Commentary: Zookeeper is the communication bridge; all participants keep heartbeats with it and obtain cluster state information, a core concept in distributed system design.
First Read and Write Operations
The special Meta table stores the location of every region. When a client issues its first read/write, it obtains the RegionServer responsible for the Meta table from Zookeeper, then queries that server to locate the RegionServer handling the target rowkey, caching this information for subsequent requests.
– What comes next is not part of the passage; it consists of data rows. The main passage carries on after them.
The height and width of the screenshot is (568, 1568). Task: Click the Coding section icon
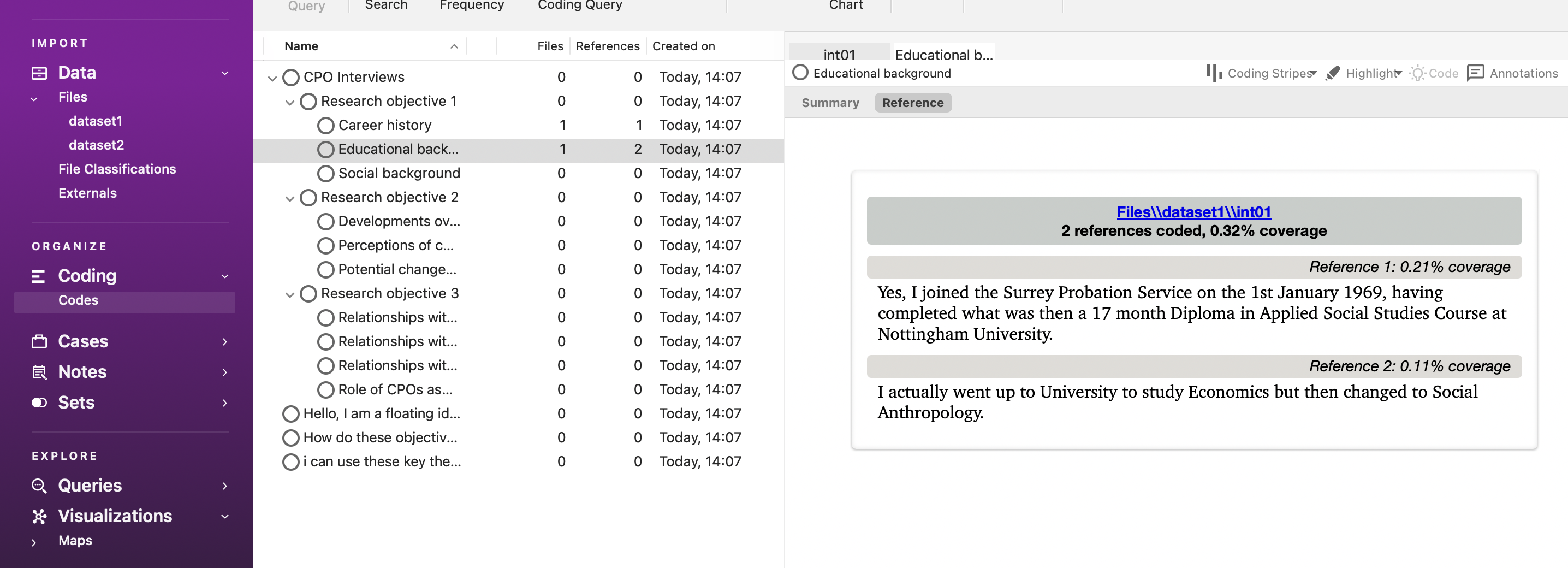click(x=38, y=276)
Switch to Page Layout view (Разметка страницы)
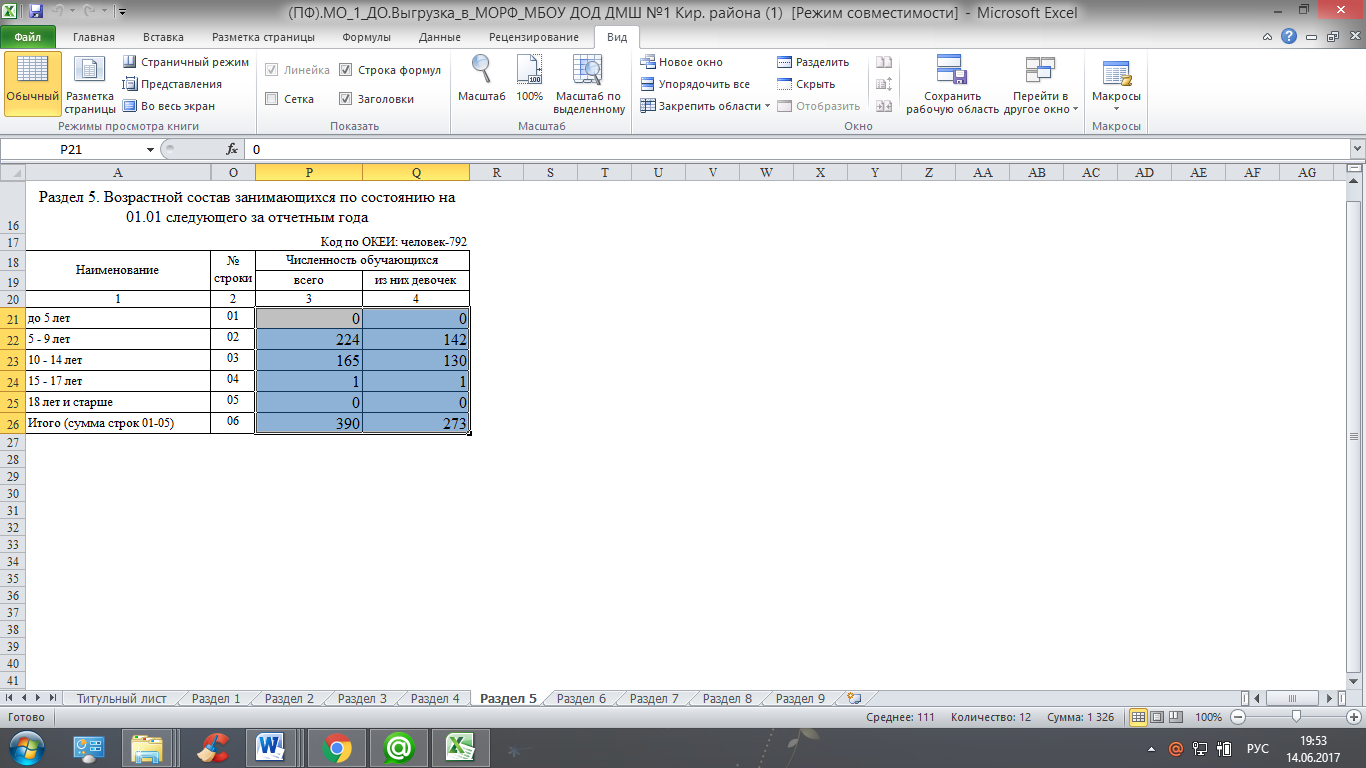1366x768 pixels. [90, 84]
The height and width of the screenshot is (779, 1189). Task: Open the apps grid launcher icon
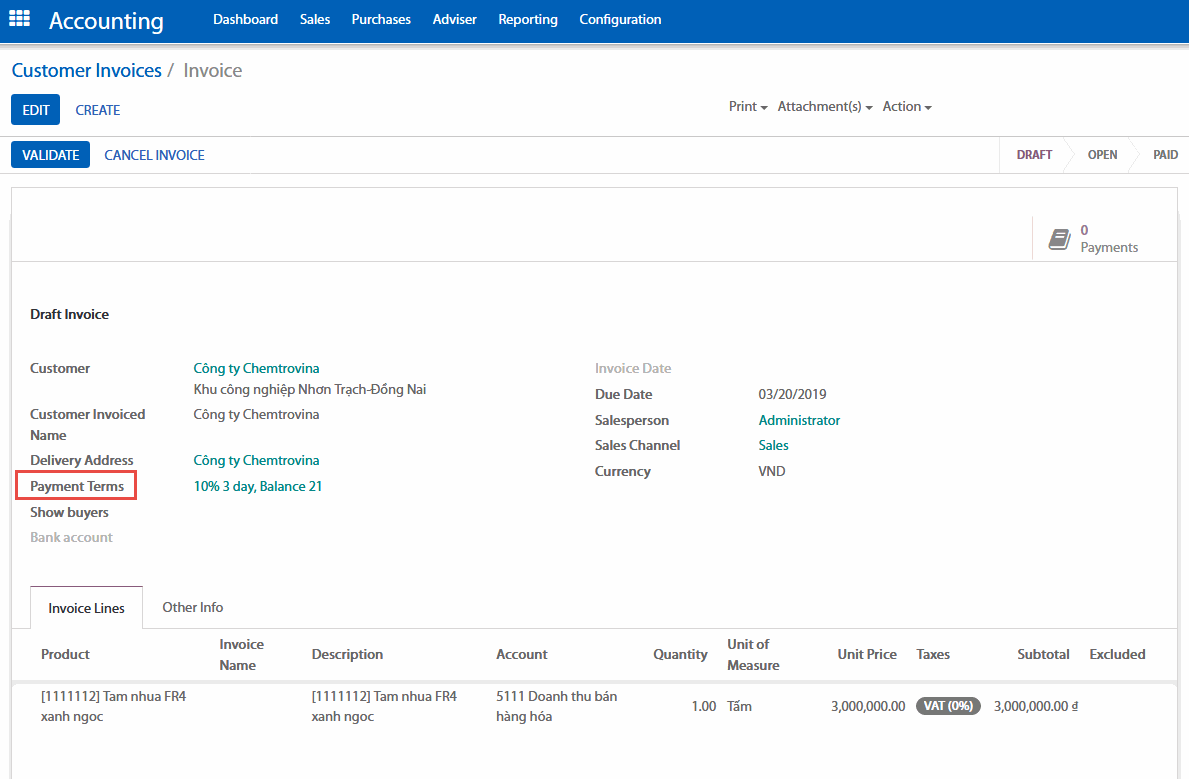pos(19,19)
Commentary: The client’s read/write consists of two steps—locating the region via the Meta table and then accessing the appropriate RegionServer.
HBase Meta Table
The Meta table is a special HBase table that holds a list of all regions. Its key consists of table name, region start key, and region ID; the value is the RegionServer address.
RegionServer Components
A RegionServer runs on an HDFS DataNode and comprises:
WAL (Write‑Ahead Log) for persisting unflushed data and crash recovery.
BlockCache – an LRU in‑memory cache for frequently accessed data.
MemStore – an in‑memory write buffer for each column family.
HFile – on‑disk storage of ordered KeyValue pairs.
Commentary: Understanding the RegionServer’s internal components is crucial for grasping HBase’s overall architecture.
HBase Write Path
When a client issues a Put, the data is first appended to the WAL, then added to the MemStore. The server acknowledges the write after these steps.
Commentary: The order (WAL → MemStore) is essential; reversing it would risk data loss on a crash.
HBase MemStore
MemStore caches updates in memory as ordered KeyValues, mirroring the on‑disk HFile format. Each column family has its own MemStore.
HBase Region Flush
When a MemStore accumulates enough data, the ordered dataset is written to a new HFile on HDFS. Each column family gets its own HFile, and the process records the maximum sequence number for recovery purposes.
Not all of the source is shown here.